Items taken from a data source

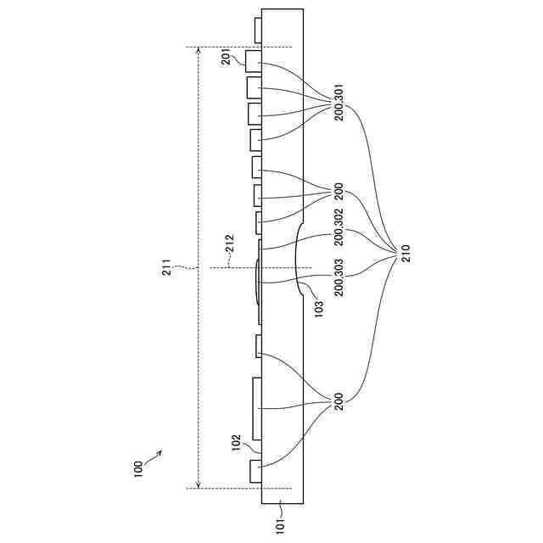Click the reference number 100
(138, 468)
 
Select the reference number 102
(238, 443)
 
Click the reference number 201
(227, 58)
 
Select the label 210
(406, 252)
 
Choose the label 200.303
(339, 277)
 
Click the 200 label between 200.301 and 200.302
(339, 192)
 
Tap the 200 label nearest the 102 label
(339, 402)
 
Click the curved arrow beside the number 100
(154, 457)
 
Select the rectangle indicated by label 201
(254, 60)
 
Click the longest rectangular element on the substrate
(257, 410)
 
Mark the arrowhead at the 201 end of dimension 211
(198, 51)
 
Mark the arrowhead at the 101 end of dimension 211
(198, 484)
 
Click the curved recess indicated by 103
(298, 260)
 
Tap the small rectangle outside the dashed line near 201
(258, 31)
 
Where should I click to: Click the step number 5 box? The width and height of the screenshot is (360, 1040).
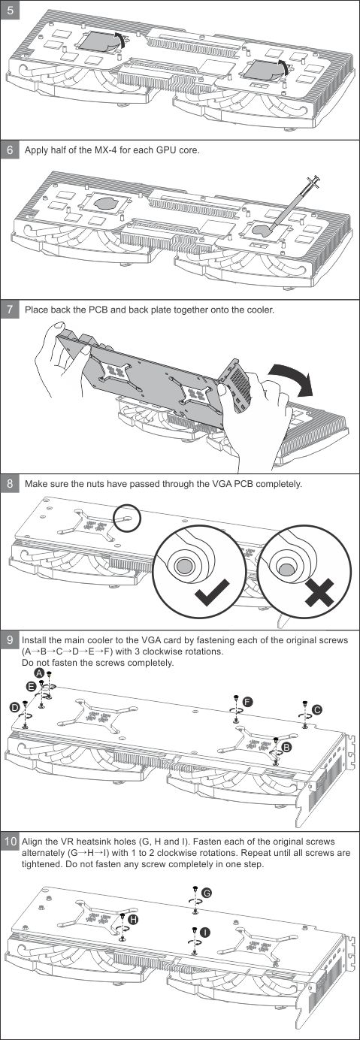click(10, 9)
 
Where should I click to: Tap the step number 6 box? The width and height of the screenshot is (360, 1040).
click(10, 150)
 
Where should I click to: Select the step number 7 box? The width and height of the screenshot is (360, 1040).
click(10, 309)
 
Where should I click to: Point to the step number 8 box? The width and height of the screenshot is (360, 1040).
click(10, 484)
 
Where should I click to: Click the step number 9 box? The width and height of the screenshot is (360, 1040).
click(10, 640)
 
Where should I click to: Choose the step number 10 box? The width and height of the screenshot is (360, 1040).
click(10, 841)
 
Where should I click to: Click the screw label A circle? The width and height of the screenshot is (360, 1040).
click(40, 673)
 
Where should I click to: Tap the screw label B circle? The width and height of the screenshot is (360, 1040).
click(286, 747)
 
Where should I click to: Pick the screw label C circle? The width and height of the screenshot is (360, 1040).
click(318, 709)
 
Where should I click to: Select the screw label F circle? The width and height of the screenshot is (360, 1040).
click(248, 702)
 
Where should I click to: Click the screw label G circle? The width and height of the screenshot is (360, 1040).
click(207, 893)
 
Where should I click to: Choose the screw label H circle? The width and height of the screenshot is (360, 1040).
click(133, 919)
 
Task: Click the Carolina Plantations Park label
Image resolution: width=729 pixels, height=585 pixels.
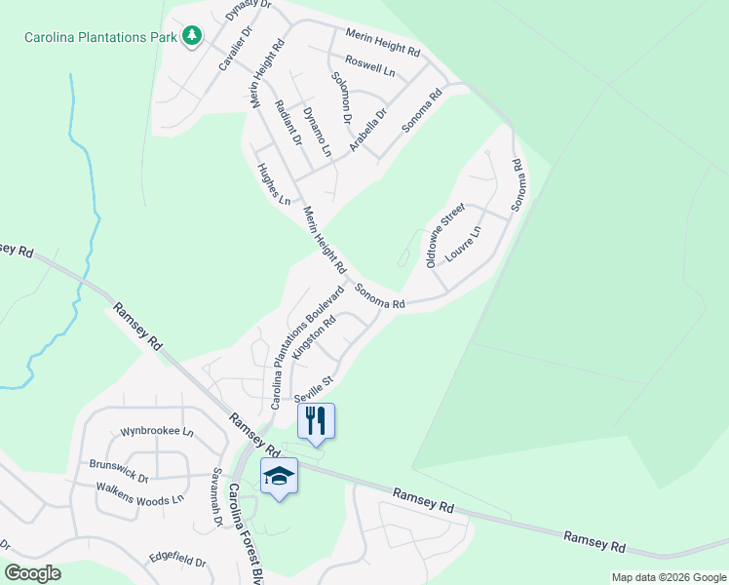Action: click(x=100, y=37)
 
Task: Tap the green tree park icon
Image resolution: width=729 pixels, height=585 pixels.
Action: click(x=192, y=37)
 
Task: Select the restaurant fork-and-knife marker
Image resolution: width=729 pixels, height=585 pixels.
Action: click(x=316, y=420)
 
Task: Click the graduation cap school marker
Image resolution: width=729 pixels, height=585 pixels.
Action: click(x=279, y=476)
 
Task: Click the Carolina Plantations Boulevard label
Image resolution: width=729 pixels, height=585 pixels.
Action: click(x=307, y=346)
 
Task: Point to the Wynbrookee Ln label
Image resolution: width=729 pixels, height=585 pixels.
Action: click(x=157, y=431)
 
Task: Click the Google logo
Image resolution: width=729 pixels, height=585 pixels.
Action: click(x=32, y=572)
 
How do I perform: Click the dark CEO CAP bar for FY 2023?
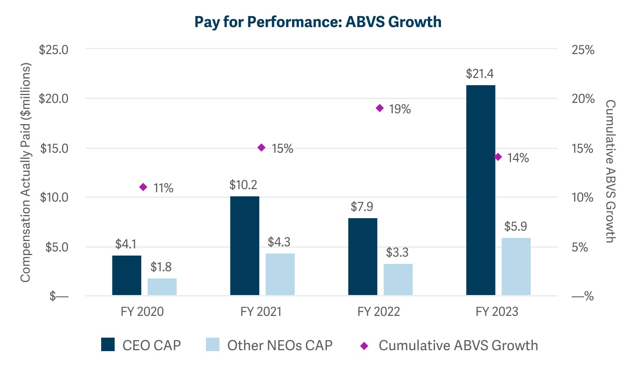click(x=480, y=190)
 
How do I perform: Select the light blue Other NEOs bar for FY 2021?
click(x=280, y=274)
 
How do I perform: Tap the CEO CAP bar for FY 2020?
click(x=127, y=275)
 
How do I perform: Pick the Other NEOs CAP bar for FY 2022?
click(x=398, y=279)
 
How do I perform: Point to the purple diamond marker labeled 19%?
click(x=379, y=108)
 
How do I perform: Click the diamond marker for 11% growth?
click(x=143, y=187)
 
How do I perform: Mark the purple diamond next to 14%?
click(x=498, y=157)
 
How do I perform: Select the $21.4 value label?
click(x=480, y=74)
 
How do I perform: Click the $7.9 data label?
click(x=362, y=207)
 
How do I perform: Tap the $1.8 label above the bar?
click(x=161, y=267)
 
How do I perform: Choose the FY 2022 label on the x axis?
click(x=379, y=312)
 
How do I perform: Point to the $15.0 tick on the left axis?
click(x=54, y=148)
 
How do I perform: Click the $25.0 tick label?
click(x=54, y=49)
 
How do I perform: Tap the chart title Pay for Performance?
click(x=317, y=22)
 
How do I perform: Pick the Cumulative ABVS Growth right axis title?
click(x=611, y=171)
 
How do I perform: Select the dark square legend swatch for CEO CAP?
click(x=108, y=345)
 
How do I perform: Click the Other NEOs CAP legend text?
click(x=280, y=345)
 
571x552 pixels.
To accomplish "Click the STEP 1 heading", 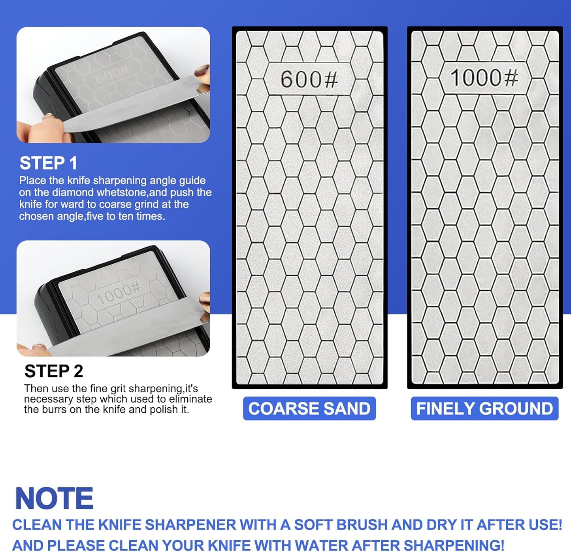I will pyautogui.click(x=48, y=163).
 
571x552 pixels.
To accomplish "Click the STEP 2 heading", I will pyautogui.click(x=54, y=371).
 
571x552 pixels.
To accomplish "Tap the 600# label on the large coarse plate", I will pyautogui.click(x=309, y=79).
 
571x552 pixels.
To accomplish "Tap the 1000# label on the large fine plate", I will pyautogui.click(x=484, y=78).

EXERCISE AIM: Reproduce the records above word for word, starting at the line that contains "Where should I click to: Choose the screw" and ending at the line that contains "click(x=280, y=274)". Leave the pictures out of your copy.

TASK SOLUTION:
Where should I click to: Choose the screw label H circle? The width and height of the screenshot is (360, 1040).
click(133, 919)
 
Task: Click the Carolina Plantations Park label
Image resolution: width=729 pixels, height=585 pixels.
Action: click(x=100, y=37)
 
Task: Tap the green tree park icon
Image resolution: width=729 pixels, height=585 pixels.
Action: click(x=192, y=37)
 
Task: Select the restaurant fork-and-knife marker
Image resolution: width=729 pixels, height=585 pixels.
Action: click(x=316, y=420)
 
Task: Click the graduation cap school marker
Image resolution: width=729 pixels, height=585 pixels.
Action: click(x=279, y=476)
 
Task: Click the Carolina Plantations Boulevard label
Image resolution: width=729 pixels, height=585 pixels.
Action: click(x=307, y=346)
 
Task: Point to the Wynbrookee Ln label
Image resolution: width=729 pixels, height=585 pixels.
Action: click(x=157, y=431)
 
Task: Click the Google logo
Image resolution: width=729 pixels, height=585 pixels.
Action: click(x=32, y=572)
 
How do I perform: Click the dark CEO CAP bar for FY 2023?
click(x=480, y=190)
 
How do I perform: Select the light blue Other NEOs bar for FY 2021?
click(x=280, y=274)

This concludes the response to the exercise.